MATERIAL SHOWN =

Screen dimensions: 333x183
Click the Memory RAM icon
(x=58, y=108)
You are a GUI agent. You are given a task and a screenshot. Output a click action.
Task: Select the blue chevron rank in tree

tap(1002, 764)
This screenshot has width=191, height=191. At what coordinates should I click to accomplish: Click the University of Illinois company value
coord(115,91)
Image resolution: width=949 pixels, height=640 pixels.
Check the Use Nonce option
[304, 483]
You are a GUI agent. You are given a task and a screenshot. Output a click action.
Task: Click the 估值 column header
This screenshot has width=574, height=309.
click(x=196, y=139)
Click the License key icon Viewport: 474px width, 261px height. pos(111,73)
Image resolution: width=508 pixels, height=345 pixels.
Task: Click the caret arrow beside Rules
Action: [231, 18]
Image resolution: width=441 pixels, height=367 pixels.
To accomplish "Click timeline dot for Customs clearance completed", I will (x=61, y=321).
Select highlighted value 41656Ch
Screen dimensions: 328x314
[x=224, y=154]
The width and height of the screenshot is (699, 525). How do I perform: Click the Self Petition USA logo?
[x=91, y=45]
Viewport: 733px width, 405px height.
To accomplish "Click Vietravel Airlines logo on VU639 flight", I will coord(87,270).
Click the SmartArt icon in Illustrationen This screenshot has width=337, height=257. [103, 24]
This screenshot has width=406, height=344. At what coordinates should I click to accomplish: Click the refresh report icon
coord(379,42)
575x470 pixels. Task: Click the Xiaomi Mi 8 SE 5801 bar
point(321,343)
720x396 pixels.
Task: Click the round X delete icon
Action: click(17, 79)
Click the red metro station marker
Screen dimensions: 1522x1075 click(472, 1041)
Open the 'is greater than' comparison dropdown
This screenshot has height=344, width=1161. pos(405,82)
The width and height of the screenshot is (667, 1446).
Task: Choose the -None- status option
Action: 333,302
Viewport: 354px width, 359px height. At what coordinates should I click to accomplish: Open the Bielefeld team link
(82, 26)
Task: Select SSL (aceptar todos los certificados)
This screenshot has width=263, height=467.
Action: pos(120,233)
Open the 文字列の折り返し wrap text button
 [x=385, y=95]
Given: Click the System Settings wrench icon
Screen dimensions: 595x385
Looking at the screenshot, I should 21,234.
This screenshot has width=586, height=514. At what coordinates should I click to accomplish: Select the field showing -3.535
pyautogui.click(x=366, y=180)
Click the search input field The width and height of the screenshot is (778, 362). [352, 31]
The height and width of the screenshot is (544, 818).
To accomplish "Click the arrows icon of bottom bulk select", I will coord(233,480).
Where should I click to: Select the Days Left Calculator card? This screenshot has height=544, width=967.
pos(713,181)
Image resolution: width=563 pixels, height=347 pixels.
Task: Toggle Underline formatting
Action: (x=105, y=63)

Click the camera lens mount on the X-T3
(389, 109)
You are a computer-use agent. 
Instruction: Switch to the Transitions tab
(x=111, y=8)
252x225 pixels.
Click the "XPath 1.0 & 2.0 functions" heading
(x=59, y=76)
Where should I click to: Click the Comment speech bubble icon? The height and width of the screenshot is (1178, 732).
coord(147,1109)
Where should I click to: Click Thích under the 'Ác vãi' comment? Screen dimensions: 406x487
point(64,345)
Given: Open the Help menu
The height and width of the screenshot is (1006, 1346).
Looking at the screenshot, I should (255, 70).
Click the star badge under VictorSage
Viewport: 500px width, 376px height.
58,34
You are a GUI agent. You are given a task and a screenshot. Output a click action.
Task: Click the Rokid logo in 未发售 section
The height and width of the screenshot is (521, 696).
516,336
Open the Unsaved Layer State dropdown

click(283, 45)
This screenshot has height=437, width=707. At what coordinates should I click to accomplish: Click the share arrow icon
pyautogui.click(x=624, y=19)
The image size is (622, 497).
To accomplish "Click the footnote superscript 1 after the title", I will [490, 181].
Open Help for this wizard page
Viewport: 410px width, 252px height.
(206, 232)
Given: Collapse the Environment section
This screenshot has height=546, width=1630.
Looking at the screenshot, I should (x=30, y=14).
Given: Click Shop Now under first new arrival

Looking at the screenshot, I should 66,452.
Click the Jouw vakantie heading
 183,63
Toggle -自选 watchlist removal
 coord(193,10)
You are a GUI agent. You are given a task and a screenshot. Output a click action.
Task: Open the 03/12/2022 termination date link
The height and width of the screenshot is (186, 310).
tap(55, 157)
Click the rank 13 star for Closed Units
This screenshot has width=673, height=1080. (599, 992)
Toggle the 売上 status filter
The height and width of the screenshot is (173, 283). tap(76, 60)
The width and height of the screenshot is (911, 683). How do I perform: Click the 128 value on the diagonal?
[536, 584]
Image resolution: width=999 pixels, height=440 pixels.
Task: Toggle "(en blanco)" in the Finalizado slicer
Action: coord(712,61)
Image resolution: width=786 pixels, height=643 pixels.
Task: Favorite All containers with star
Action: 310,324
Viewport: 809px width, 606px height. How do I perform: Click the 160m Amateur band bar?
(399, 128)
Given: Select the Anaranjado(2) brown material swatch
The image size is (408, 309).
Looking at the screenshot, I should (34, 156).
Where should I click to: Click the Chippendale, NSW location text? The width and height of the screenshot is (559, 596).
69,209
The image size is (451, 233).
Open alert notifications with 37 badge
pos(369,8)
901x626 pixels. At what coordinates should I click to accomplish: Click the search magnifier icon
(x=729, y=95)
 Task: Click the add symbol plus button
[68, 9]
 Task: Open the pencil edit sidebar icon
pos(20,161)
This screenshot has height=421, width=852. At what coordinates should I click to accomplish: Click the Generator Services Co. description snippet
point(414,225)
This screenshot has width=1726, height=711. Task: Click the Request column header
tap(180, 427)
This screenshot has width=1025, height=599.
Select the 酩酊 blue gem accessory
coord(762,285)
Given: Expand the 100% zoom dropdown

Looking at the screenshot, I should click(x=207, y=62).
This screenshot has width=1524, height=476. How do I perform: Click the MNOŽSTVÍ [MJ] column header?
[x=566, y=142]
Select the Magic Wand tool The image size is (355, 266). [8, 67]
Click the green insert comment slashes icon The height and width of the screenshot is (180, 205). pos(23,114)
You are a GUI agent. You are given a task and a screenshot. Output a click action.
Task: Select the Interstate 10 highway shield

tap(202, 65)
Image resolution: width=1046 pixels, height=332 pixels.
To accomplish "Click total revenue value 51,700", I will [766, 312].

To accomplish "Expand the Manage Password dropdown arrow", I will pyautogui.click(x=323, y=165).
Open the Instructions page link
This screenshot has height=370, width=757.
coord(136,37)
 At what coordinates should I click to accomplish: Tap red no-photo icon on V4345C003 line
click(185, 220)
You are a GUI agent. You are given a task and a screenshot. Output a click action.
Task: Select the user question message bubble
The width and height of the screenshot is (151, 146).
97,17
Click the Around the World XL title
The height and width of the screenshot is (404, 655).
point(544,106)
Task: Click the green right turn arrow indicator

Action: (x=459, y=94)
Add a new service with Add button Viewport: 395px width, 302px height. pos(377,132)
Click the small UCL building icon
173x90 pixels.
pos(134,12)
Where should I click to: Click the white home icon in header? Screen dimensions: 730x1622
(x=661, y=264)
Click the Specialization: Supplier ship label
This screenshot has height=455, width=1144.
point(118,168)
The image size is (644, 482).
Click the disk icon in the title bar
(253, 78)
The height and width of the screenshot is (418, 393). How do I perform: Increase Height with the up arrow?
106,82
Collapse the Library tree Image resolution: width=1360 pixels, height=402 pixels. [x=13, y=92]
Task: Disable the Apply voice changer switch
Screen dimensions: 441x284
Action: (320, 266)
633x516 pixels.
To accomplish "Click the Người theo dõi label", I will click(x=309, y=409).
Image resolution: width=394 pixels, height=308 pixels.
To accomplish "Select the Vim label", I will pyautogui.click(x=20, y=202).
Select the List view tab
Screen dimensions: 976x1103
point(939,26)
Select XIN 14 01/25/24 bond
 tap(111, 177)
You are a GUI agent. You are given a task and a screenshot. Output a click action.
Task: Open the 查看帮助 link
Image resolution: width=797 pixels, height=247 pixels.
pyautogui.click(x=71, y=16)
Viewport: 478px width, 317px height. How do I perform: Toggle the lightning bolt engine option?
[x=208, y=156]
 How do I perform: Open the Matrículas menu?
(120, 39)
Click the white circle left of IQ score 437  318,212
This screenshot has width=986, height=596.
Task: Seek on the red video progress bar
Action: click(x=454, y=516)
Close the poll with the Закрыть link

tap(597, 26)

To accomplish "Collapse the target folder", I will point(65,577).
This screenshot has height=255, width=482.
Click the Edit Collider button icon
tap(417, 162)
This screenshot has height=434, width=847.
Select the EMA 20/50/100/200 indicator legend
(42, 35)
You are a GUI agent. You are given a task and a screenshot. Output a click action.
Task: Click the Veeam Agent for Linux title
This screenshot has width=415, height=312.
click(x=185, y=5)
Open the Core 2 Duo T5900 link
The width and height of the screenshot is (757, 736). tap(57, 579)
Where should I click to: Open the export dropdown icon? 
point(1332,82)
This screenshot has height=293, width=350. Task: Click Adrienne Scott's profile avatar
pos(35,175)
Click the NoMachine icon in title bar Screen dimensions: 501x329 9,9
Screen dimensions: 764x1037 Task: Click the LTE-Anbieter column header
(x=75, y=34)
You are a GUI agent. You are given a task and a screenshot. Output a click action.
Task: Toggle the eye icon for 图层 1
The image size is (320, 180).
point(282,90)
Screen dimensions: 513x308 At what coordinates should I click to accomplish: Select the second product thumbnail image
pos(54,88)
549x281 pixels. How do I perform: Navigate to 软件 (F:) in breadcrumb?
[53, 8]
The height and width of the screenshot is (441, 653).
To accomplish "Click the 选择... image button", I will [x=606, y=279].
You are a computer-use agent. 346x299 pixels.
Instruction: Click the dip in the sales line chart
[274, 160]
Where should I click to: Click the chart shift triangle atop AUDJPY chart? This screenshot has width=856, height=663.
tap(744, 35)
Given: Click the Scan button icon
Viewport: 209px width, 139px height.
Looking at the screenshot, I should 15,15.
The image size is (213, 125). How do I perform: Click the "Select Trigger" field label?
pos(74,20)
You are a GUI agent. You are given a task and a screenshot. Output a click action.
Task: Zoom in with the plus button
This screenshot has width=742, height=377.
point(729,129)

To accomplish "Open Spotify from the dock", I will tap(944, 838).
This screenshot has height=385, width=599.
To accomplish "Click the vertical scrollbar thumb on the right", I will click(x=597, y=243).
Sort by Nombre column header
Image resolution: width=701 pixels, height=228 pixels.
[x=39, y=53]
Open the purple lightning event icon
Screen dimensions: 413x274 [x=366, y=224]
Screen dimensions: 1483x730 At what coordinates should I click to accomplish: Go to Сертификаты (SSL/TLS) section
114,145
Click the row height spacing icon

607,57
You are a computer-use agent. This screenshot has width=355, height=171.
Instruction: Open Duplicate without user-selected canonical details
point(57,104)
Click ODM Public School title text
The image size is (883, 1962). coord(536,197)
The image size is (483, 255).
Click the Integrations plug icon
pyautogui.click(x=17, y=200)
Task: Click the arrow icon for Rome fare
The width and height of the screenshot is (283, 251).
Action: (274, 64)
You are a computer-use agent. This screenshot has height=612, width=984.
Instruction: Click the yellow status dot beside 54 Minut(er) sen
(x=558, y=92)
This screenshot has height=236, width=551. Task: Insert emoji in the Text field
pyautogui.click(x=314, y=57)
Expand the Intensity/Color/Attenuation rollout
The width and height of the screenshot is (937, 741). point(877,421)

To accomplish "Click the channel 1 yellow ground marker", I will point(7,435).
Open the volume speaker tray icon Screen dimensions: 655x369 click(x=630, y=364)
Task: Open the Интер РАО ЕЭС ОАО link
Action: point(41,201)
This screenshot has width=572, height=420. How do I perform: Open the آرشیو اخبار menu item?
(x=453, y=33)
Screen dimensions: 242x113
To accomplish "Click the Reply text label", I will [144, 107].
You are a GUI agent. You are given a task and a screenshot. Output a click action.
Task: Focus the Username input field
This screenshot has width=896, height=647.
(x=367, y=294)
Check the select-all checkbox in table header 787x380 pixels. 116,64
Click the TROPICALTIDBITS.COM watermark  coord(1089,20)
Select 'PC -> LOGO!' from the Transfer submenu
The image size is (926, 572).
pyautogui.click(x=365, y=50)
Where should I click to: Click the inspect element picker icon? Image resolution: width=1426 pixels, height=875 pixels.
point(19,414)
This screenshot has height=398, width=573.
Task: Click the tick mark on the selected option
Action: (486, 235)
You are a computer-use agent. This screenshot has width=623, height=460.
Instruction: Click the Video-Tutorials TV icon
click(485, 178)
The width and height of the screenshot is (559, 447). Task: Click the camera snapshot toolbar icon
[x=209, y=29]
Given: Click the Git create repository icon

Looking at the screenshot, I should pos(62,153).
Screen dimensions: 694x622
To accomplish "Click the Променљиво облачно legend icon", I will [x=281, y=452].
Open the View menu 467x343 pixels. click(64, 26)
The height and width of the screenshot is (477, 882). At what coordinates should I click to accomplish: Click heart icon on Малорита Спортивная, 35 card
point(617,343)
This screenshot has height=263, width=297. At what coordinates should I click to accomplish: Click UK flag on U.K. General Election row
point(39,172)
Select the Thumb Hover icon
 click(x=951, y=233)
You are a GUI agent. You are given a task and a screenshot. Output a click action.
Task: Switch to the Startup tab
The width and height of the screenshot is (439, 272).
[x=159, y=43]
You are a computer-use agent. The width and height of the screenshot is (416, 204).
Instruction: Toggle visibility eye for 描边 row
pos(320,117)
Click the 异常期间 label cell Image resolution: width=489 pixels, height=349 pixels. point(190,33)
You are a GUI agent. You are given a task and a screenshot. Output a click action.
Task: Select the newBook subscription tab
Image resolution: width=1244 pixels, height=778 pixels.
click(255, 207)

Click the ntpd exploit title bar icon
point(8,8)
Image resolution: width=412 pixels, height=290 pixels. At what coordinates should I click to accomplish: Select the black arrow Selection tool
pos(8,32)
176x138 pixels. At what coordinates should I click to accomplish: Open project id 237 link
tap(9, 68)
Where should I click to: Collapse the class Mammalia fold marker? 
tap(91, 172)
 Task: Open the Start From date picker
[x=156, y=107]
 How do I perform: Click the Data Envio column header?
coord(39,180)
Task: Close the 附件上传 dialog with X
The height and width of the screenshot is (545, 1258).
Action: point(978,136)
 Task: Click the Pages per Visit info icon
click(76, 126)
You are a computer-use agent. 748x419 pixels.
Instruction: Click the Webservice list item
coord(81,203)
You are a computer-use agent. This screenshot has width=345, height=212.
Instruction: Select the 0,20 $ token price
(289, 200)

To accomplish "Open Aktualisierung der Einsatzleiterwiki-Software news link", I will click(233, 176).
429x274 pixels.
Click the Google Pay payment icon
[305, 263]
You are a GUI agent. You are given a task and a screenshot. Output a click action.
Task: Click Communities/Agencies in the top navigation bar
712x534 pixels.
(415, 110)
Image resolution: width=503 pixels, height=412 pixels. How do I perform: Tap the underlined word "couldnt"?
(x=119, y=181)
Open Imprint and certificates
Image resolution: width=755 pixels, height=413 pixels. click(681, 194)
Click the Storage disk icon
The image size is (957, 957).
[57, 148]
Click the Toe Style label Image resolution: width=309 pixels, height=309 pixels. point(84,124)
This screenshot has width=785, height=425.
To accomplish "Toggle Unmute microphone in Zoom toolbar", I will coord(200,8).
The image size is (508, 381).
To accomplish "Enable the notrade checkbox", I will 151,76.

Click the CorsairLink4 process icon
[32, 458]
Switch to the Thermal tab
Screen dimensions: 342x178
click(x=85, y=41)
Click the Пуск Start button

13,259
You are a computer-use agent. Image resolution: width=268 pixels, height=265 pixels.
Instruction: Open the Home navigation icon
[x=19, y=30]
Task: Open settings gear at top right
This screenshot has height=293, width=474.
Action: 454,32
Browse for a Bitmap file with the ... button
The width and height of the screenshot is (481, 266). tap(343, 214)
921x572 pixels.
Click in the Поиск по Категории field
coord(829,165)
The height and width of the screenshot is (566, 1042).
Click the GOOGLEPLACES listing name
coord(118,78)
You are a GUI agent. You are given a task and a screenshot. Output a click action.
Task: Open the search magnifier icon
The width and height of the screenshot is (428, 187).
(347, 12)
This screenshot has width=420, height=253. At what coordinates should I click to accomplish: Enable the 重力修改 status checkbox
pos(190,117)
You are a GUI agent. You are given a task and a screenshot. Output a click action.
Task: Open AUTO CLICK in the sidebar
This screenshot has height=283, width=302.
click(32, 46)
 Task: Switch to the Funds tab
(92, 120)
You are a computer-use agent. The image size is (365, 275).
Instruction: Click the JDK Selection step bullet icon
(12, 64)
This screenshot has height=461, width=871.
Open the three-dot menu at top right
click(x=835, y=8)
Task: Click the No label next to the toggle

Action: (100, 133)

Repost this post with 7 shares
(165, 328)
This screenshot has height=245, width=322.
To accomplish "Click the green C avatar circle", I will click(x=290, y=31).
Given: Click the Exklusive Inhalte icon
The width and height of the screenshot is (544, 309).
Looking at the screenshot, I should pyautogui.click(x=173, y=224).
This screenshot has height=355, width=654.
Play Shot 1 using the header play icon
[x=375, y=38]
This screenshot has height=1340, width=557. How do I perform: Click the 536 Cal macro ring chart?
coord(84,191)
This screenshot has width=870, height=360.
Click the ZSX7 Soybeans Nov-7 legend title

WHAT TO WORK ON = Would you print, exactly as written, every line above from the one holding "Check the Use Nonce option" through the one holding "Given: Click the System Settings wrench icon", with both included and no other lines?

RESULT BELOW =
Check the Use Nonce option
[304, 483]
You are a GUI agent. You are given a task and a screenshot. Output a click action.
Task: Click the 估值 column header
This screenshot has width=574, height=309.
click(x=196, y=139)
Click the License key icon Viewport: 474px width, 261px height. pos(111,73)
Image resolution: width=508 pixels, height=345 pixels.
Task: Click the caret arrow beside Rules
Action: [231, 18]
Image resolution: width=441 pixels, height=367 pixels.
To accomplish "Click timeline dot for Customs clearance completed", I will (x=61, y=321).
Select highlighted value 41656Ch
Screen dimensions: 328x314
[x=224, y=154]
The width and height of the screenshot is (699, 525). How do I perform: Click the Self Petition USA logo?
[x=91, y=45]
Viewport: 733px width, 405px height.
To accomplish "Click Vietravel Airlines logo on VU639 flight", I will coord(87,270).
Click the SmartArt icon in Illustrationen This screenshot has width=337, height=257. [103, 24]
This screenshot has width=406, height=344. At what coordinates should I click to accomplish: Click the refresh report icon
coord(379,42)
575x470 pixels. Task: Click the Xiaomi Mi 8 SE 5801 bar
point(321,343)
720x396 pixels.
Task: Click the round X delete icon
Action: click(17, 79)
Click the red metro station marker
Screen dimensions: 1522x1075 click(472, 1041)
Open the 'is greater than' comparison dropdown
This screenshot has height=344, width=1161. pos(405,82)
The width and height of the screenshot is (667, 1446).
Task: Choose the -None- status option
Action: 333,302
Viewport: 354px width, 359px height. At what coordinates should I click to accomplish: Open the Bielefeld team link
(82, 26)
Task: Select SSL (aceptar todos los certificados)
This screenshot has width=263, height=467.
Action: pos(120,233)
Open the 文字列の折り返し wrap text button
 [x=385, y=95]
Given: Click the System Settings wrench icon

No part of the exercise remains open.